While Michael Angelo lived, one Pope rose on his approach, and seated the painter on his right hand, and another Pope declined to sit down in his painter's presence; but the reason given for the last condescension, is that the Pope feared that the painter would follow his example. And if the Grand Duke Cosmo uncovered before Michael Angelo, and stood hat in hand while speaking to him, we may have the explanation in another assertion, that 'sovereigns asked Michael Angelo to put on his cap, because the painter would do it unasked.'
The solitary instance in which Michael Angelo is represented as taking an unfair advantage of an antagonist, is in connection with the painter's rivalry in his art with Raphael. Michael Angelo undervalued the genius of Raphael, and was disgusted by what the older man considered the immoderate admiration bestowed on the younger. A favourite pupil of Michael Angelo's was Sebastian Del Piombo, who being a Venetian by birth was an excellent colourist. For one of his pictures—the very 'Raising of Lazarus' now in the National Gallery, which the Pope had ordered at the same time that he had ordered Raphael's 'Transfiguration'—it is rumoured that Michael Angelo gave the designs and even drew the figures, leaving Sebastian the credit, and trusting that without Michael Angelo's name appearing in the work, by the help of his drawing in addition to Sebastian's superb colouring, Raphael would be eclipsed, and that by a painter comparatively obscure.

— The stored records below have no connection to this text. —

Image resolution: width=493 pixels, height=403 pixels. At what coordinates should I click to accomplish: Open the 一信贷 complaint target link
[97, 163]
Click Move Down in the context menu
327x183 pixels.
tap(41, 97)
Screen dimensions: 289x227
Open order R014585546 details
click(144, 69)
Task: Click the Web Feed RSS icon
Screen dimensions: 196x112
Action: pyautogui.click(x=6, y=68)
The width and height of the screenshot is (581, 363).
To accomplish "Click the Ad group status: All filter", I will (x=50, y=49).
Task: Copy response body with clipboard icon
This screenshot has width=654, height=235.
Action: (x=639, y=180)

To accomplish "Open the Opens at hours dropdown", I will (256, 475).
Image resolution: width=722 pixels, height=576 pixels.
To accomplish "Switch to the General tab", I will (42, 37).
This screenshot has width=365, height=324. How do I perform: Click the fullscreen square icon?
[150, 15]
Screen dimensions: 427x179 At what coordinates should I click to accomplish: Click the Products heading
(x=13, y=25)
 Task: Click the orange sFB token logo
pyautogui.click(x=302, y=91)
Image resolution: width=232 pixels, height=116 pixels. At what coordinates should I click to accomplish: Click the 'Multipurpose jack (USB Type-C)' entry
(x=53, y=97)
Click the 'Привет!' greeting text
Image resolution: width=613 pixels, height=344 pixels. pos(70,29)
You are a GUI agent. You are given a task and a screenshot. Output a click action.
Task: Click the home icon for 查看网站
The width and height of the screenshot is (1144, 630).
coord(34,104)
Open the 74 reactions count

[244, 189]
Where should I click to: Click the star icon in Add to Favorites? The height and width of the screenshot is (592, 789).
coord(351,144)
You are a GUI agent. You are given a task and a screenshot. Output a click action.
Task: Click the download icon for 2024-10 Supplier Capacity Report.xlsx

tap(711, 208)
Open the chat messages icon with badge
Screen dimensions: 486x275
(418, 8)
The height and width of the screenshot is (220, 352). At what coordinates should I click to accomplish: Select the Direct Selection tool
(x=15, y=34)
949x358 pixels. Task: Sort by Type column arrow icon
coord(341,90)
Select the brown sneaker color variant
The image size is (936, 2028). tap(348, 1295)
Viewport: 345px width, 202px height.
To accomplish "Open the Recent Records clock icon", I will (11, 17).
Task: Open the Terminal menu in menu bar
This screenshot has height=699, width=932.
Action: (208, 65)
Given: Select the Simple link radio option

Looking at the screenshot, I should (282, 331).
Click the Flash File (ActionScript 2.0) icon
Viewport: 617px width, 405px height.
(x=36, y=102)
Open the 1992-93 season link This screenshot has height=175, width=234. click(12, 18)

The unwarrantable inference that the whole work was that of one painter, constituted a stratagem altogether unworthy of Michael Angelo, and if it had any existence, its getting wind disappointed and foiled its authors. When the story was repeated to Raphael, his sole protest is said to have been to the effect that he was glad that Michael Angelo esteemed him so highly as to enter the lists with him.
We can judge of Michael Angelo's attainments as a poet, even without having recourse to the original Italian, by Wordsworth's translations of some of the Italian master's sonnets, and by Mr John Edward Taylor's translations of selections from Michael Angelo's poems.